In the C language standard, unsigned integer overflow semantics are well defined, whereas signed integer overflow causes undefined results. Therefore, the compiler can optimize more aggressively with signed arithmetic than it can with unsigned arithmetic. This is of particular note with loop counters: since it is common for loop counters to have values that are always positive, it may be tempting to declare the counters as unsigned. For slightly better performance, however, they should instead be declared as signed.

For example, consider the following code:

    for (i = 0; i < n; i++) {           out[i] = in[offset + stride*i];      }

Here, the sub-expression stride*i could overflow a 32-bit integer, so if i is declared as unsigned, the overflow semantics prevent the compiler from using some optimizations that might otherwise have applied, such as strength reduction.
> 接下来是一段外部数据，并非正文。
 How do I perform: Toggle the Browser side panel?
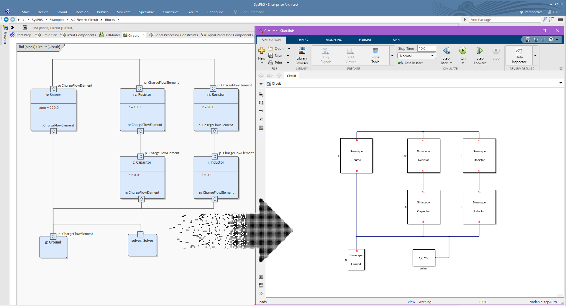coord(5,35)
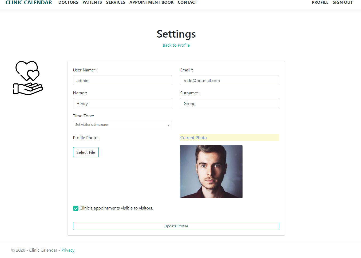Click the Select File button
This screenshot has width=361, height=258.
[x=86, y=152]
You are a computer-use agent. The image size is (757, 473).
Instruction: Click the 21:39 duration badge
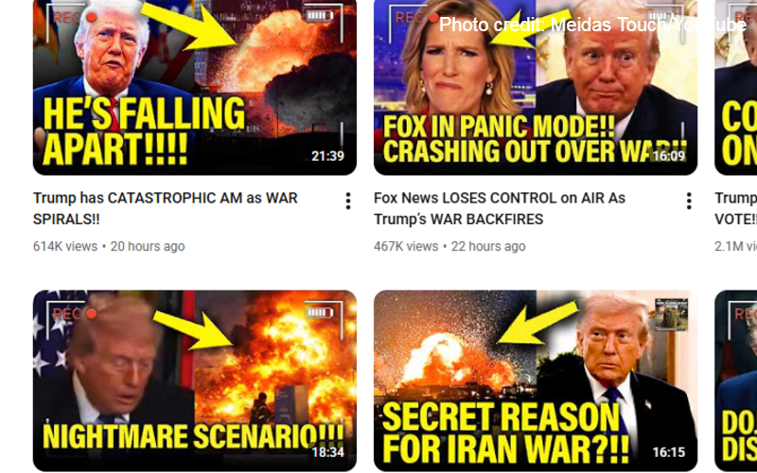click(327, 156)
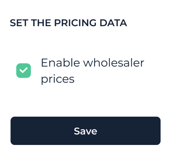Click the Save button
The image size is (170, 157).
[x=85, y=131]
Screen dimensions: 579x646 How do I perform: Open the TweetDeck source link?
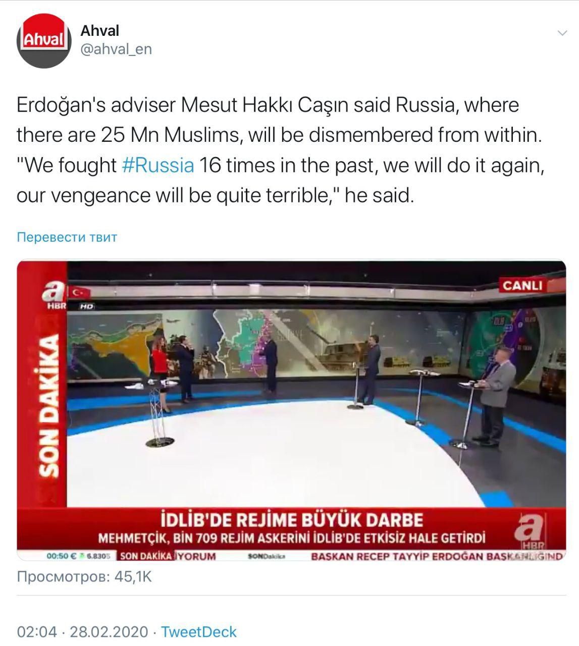[x=198, y=632]
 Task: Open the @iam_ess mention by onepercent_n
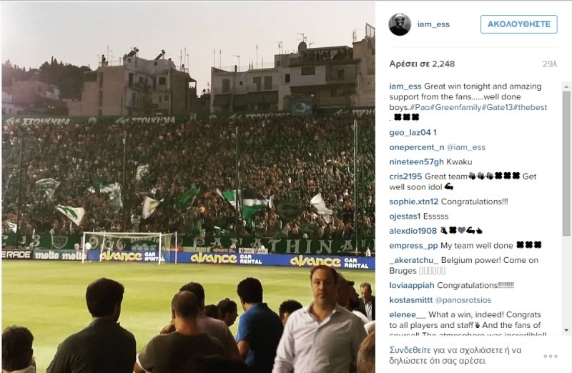tap(466, 147)
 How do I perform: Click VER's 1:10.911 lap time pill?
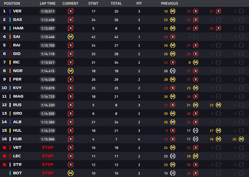[48, 11]
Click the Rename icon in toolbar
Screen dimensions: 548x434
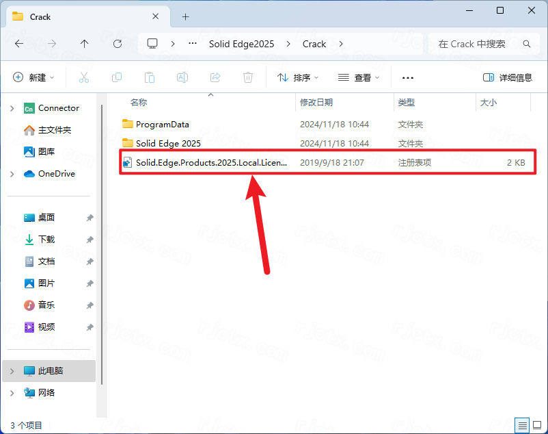point(182,78)
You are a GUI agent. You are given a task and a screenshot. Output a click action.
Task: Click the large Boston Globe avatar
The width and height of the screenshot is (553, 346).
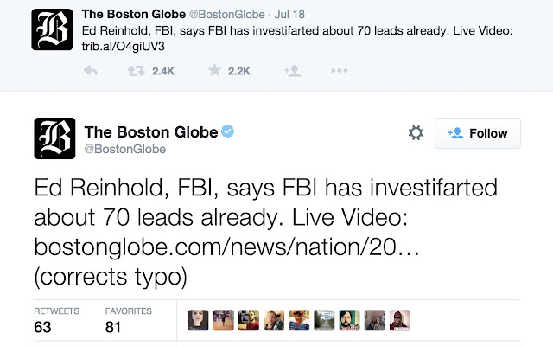click(x=54, y=138)
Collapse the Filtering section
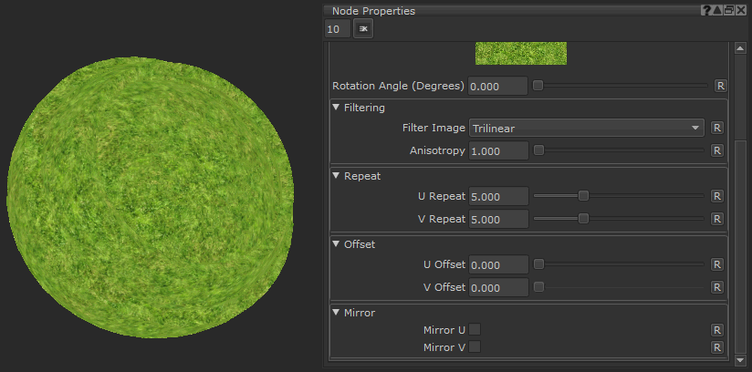 pos(336,108)
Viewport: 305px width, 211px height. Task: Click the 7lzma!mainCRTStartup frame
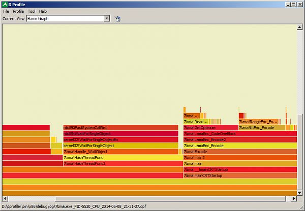(x=240, y=175)
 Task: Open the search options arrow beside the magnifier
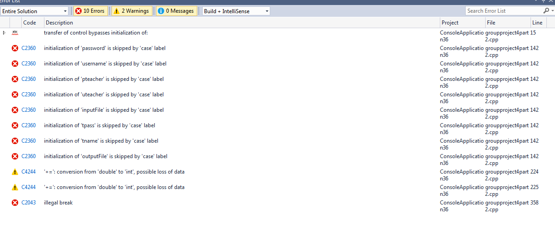pos(551,11)
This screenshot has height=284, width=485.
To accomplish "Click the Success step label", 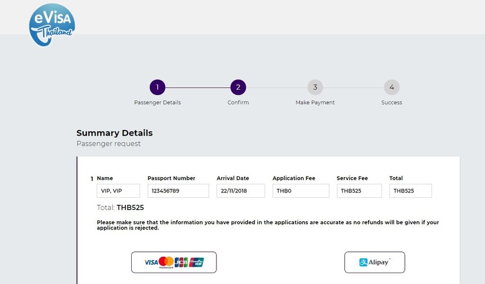I will [392, 102].
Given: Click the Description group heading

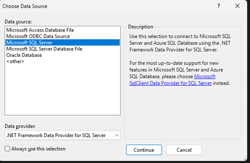Looking at the screenshot, I should pos(141,27).
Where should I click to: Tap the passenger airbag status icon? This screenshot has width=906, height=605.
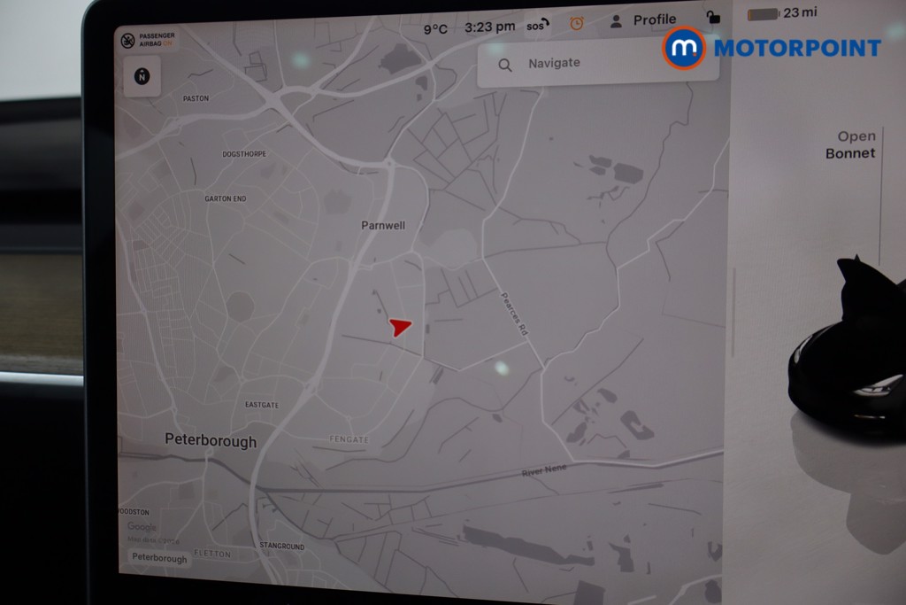pos(128,40)
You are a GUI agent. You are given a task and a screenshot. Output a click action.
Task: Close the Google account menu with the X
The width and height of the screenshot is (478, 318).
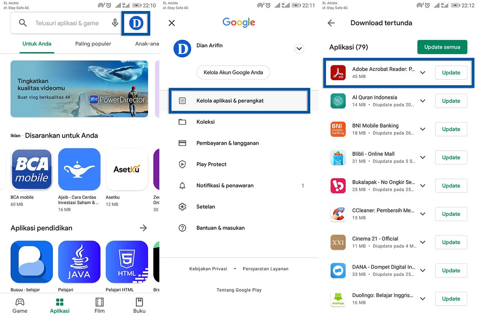pyautogui.click(x=171, y=23)
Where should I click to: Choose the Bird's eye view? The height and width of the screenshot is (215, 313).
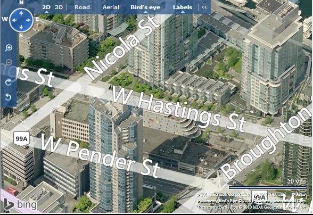[145, 7]
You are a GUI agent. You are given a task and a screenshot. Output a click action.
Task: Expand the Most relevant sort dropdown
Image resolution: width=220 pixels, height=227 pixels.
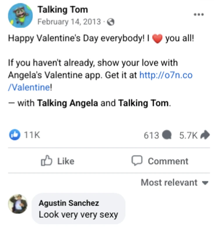[x=169, y=183]
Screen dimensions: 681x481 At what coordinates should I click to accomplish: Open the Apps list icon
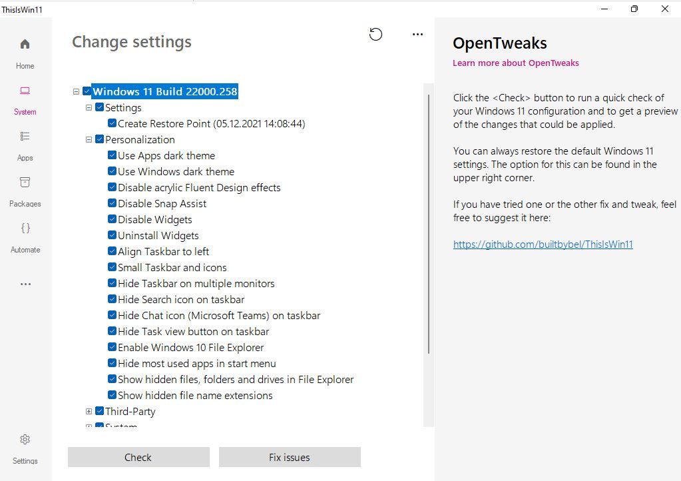pos(25,137)
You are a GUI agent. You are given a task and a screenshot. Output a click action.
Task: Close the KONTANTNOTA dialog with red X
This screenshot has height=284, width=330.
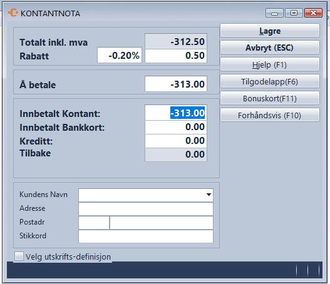coord(313,13)
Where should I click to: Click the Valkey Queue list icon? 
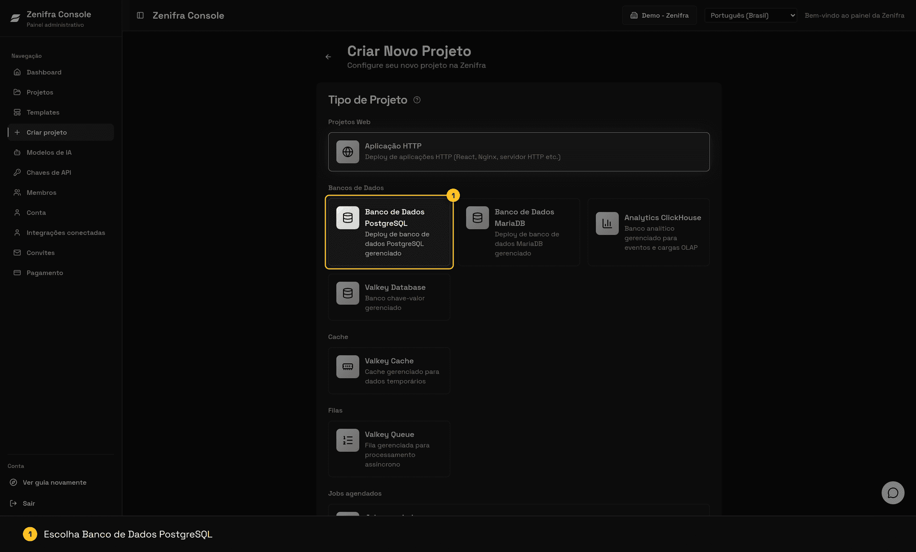[x=348, y=440]
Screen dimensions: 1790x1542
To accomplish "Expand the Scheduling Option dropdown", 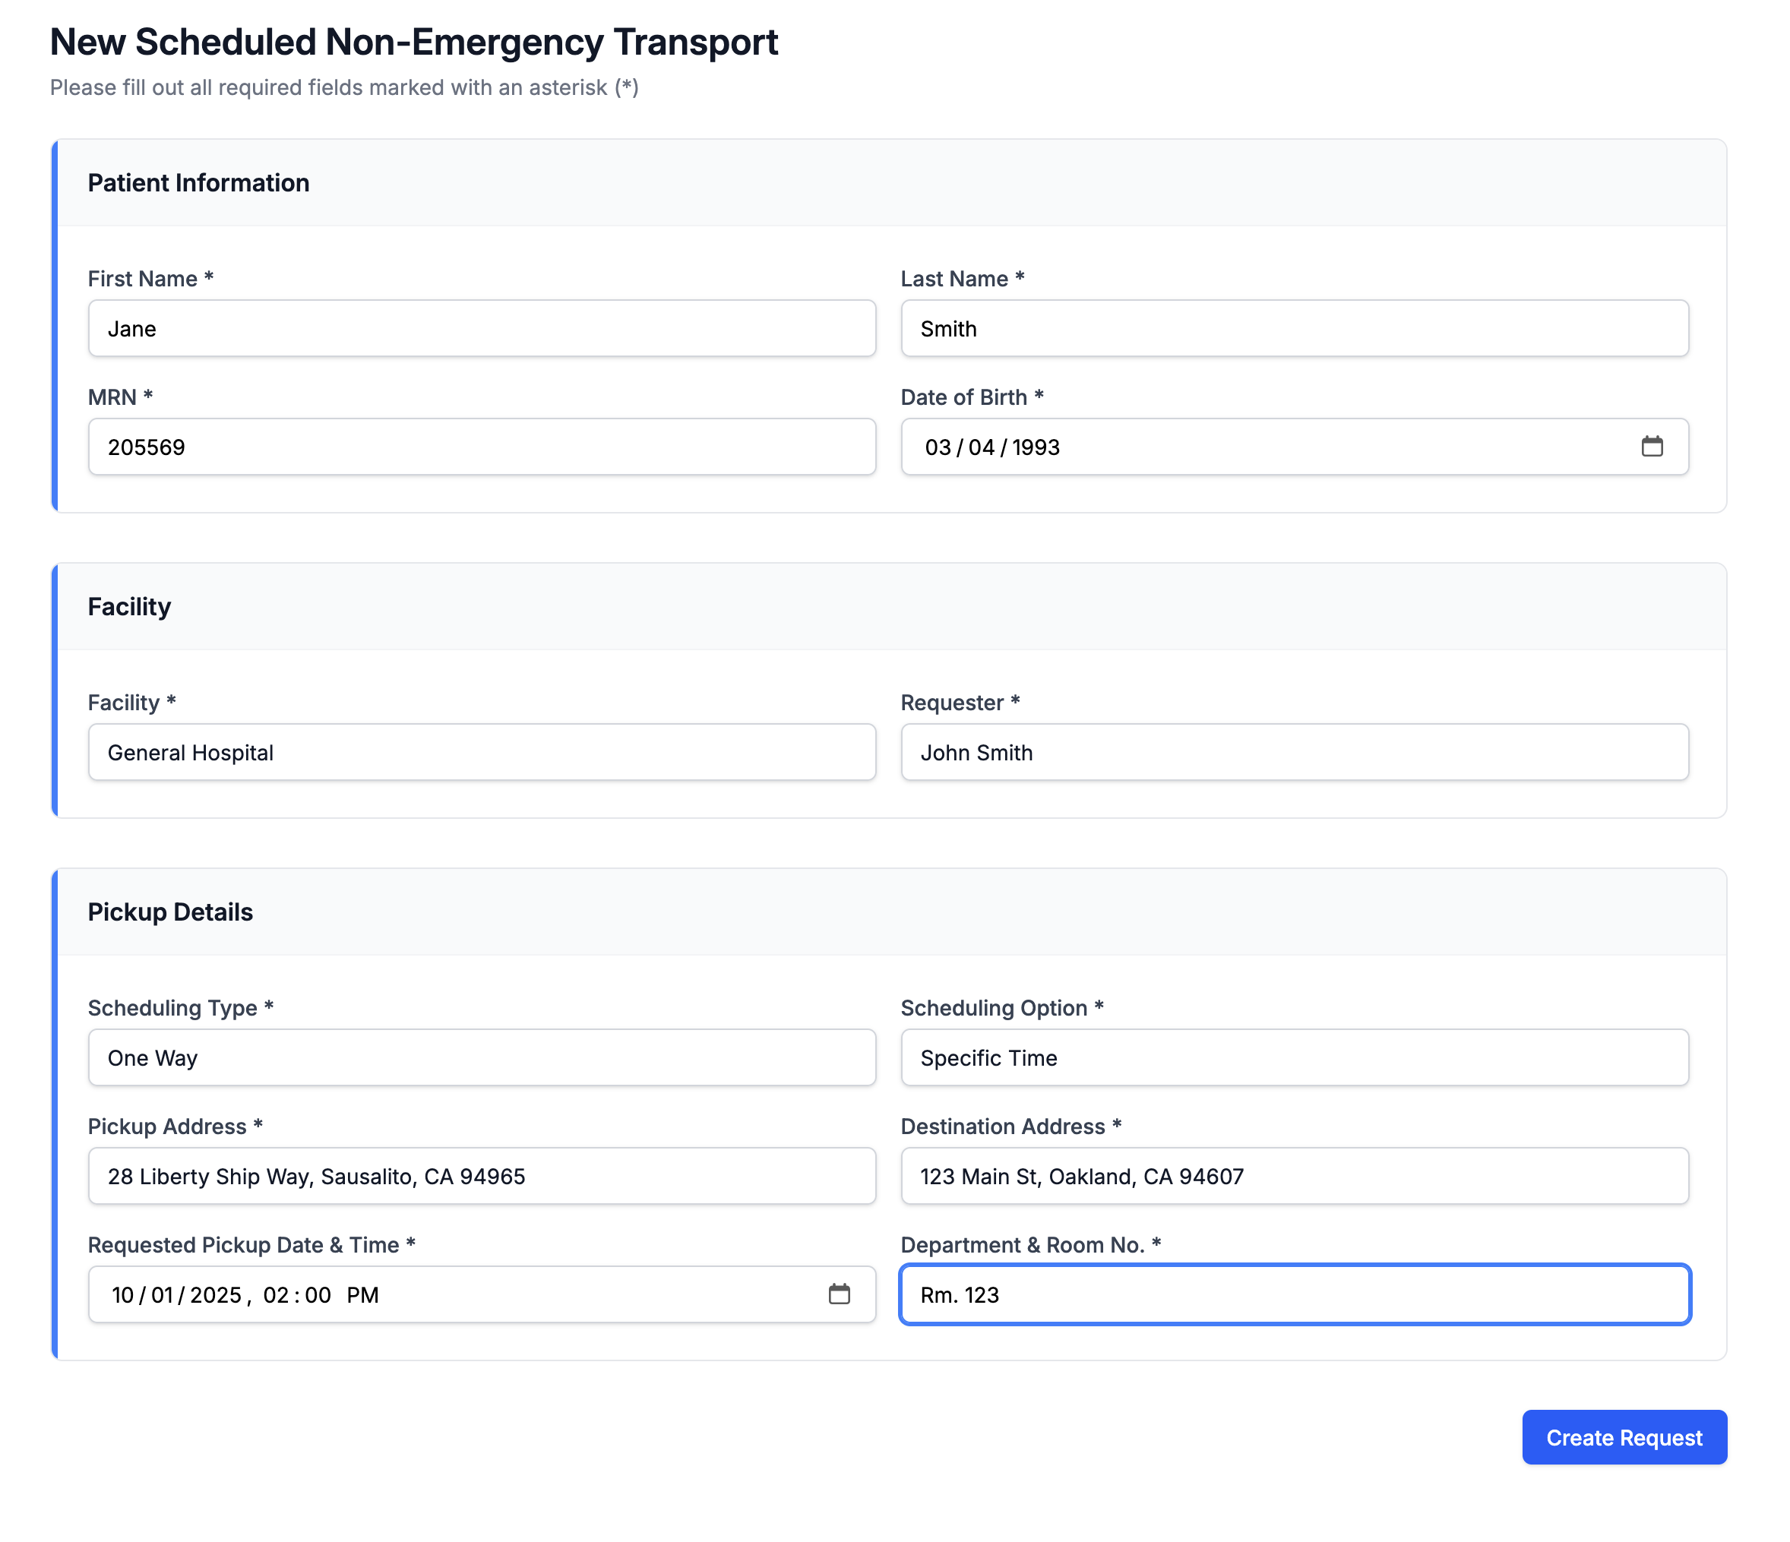I will [x=1294, y=1057].
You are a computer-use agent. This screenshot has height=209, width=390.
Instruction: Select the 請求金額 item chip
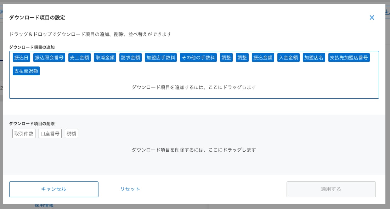[130, 57]
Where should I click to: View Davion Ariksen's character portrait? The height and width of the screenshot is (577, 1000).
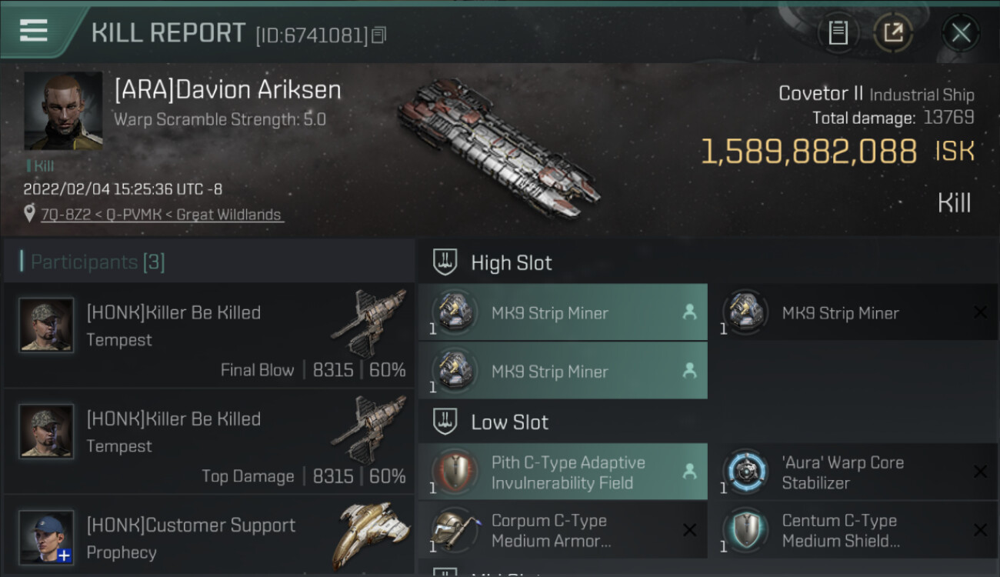(x=63, y=111)
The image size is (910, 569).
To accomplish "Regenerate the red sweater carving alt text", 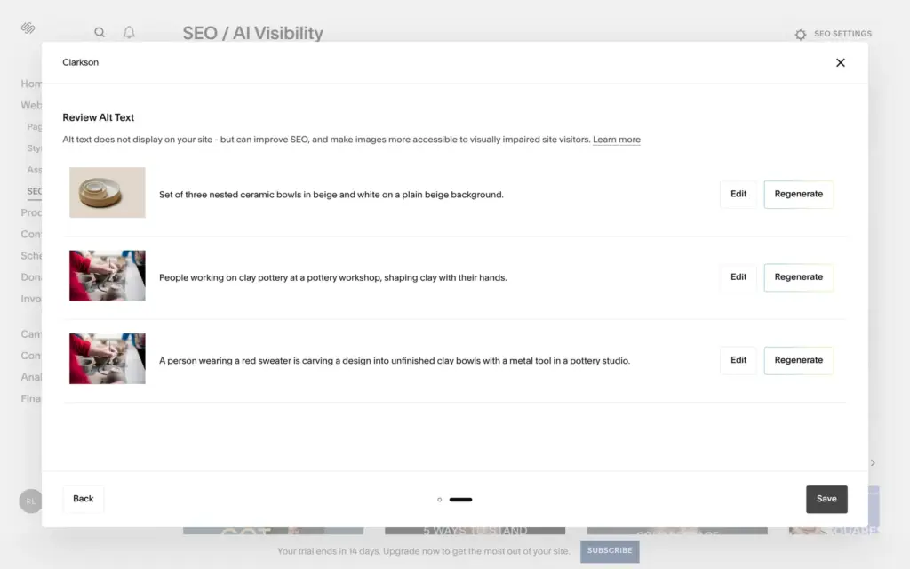I will pos(799,361).
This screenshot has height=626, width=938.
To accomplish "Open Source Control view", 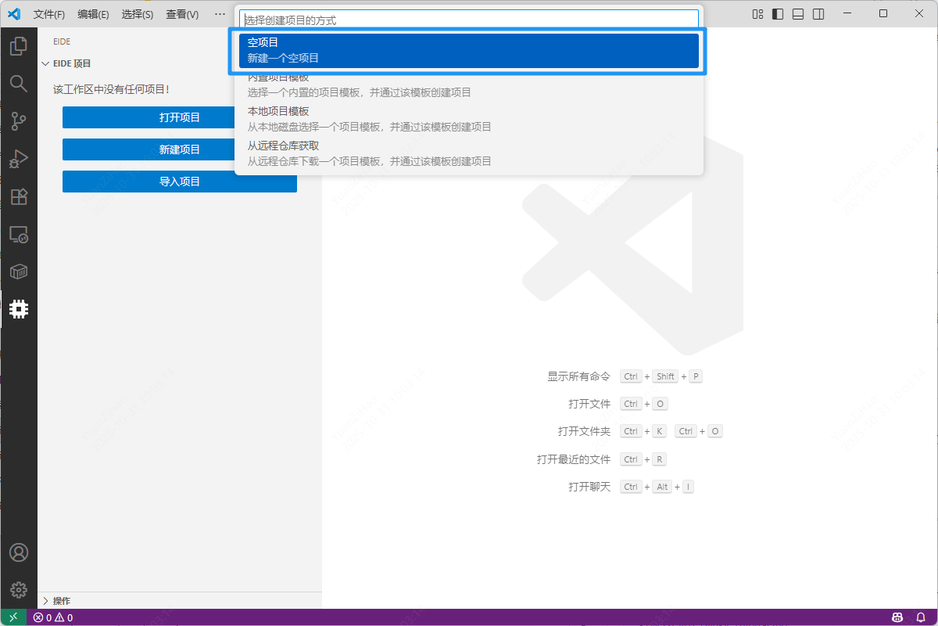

If instead i is declared as signed, where the overflow semantics are undefined, the compiler has more leeway to use these optimizations.

前两句话尤其让我感到困惑。如果无符号值的语义定义明确并且有符号值可以产生未定义的结果,编译器如何为后者产生更好的代码?

最佳答案

文本显示了这个例子:

for (i = 0; i < n; i++) {  
out[i] = in[offset + stride*i];
}

其中还提到了“强度降低”。允许编译器将其替换为以下“伪优化 C”代码:

tmp = offset;
for (i = 0; i < n; i++) {
out[i] = in[tmp];
tmp += stride;
}

现在,想象一个只支持 float (和整数作为子集)的处理器。 tmp 将是“非常大的数字”类型。

现在,C 标准规定涉及无符号操作数的计算永远不会溢出,而是以最大值 + 1 为模减少。这意味着在无符号 i 的情况下,编译器必须做这个:

tmp = offset;
for (i = 0; i < n; i++) {
out[i] = in[tmp];
tmp += stride;
if (tmp > UINT_MAX)
{
tmp -= UINT_MAX + 1;
}
}

但是对于有符号整数,编译器可以为所欲为。它不需要检查是否溢出——如果确实溢出,那么就是开发人员的问题(它可能导致异常,或产生错误的值)。所以代码可以更快。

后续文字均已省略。